--- SOURCE RECORDS ---
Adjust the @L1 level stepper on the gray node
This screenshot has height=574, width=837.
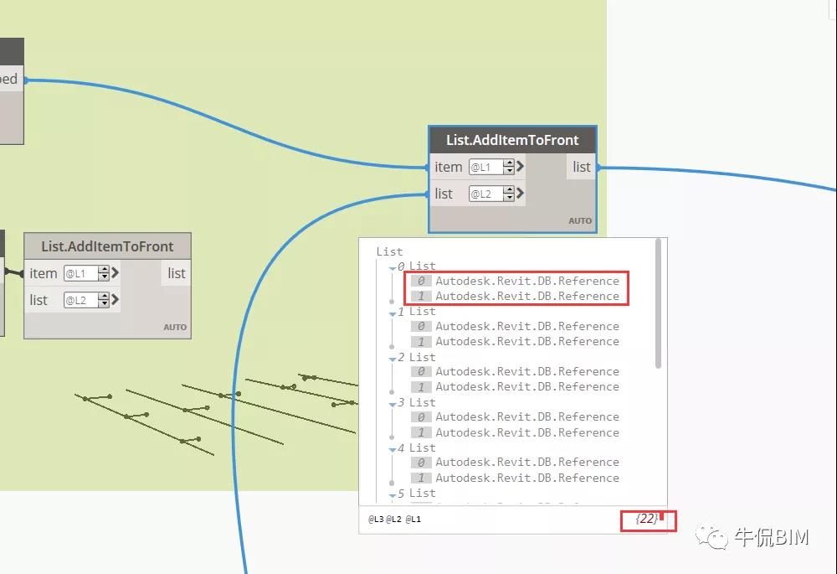coord(104,273)
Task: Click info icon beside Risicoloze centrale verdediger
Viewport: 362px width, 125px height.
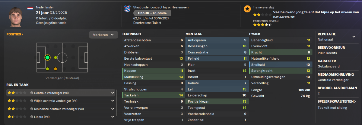Action: (32, 109)
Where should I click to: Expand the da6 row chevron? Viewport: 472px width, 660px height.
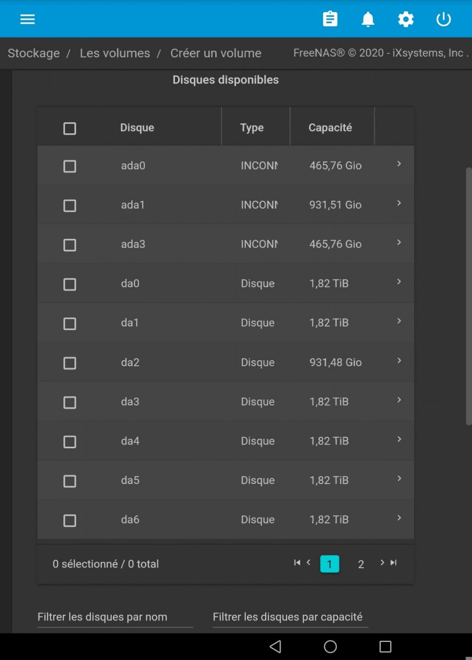click(399, 518)
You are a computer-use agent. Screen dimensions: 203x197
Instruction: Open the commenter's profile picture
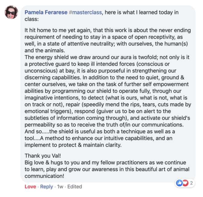tap(11, 12)
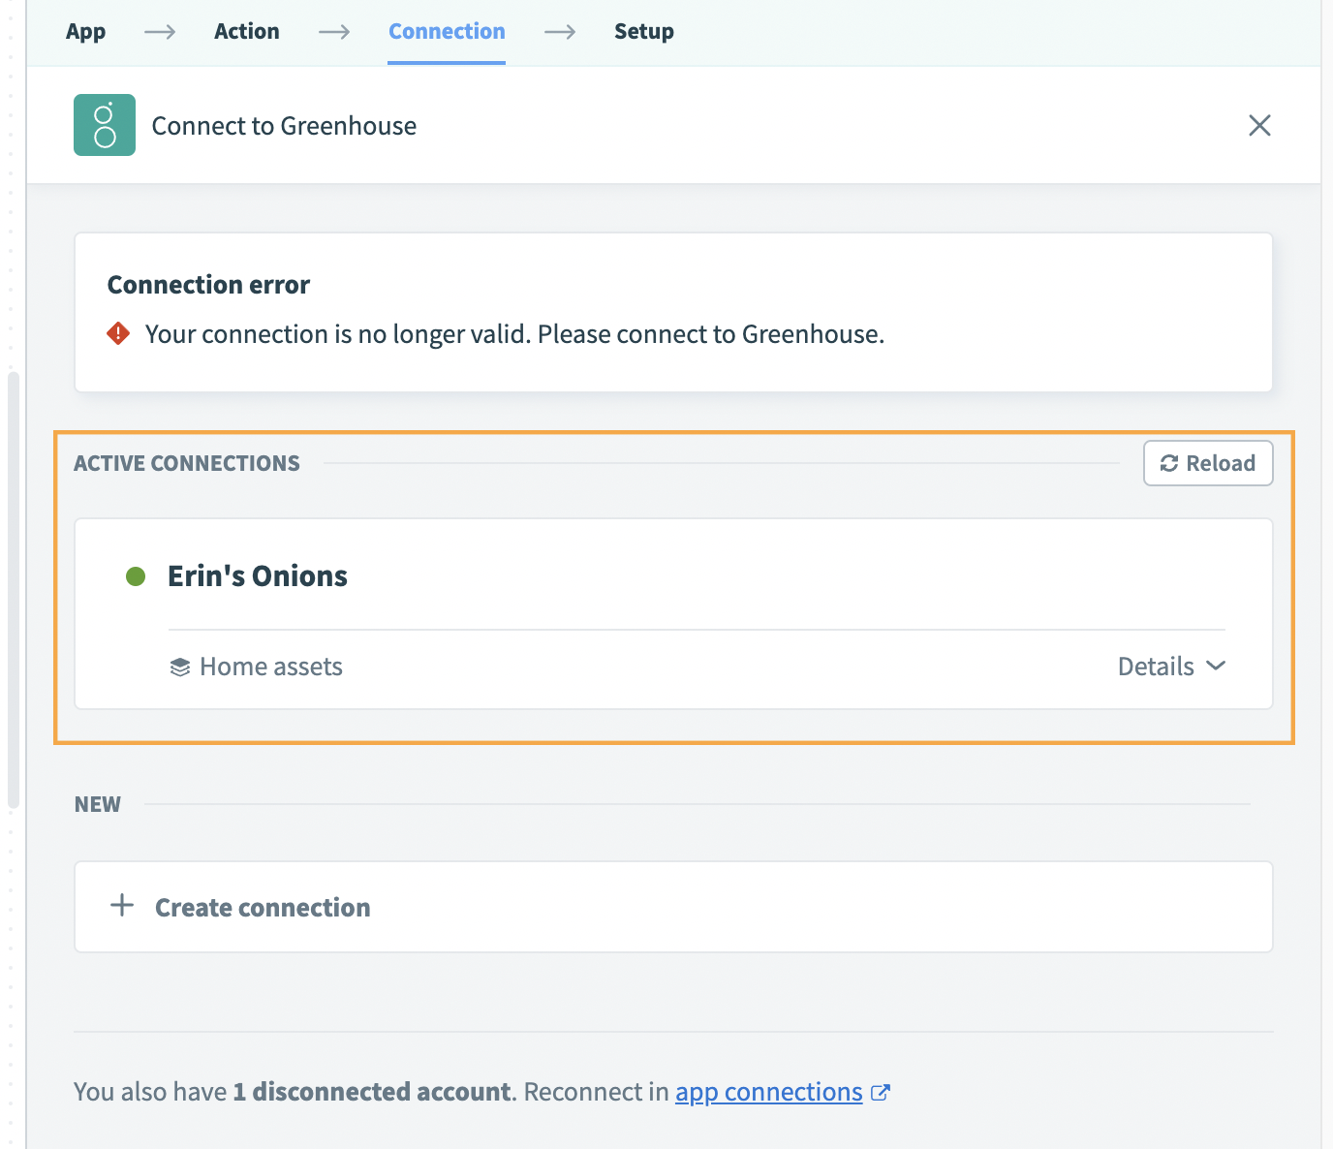Click the arrow between App and Action
This screenshot has height=1149, width=1333.
pos(160,32)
---
Begin at the line containing "You are a computer-use" and write out every line to the end of the data exactly. Skip the pictures.

You are a computer-use agent. Screen dimensions: 203x197
Instruction: Open the commenter's profile picture
tap(11, 12)
Click the arrow between App and Action
This screenshot has height=1149, width=1333.
pos(160,32)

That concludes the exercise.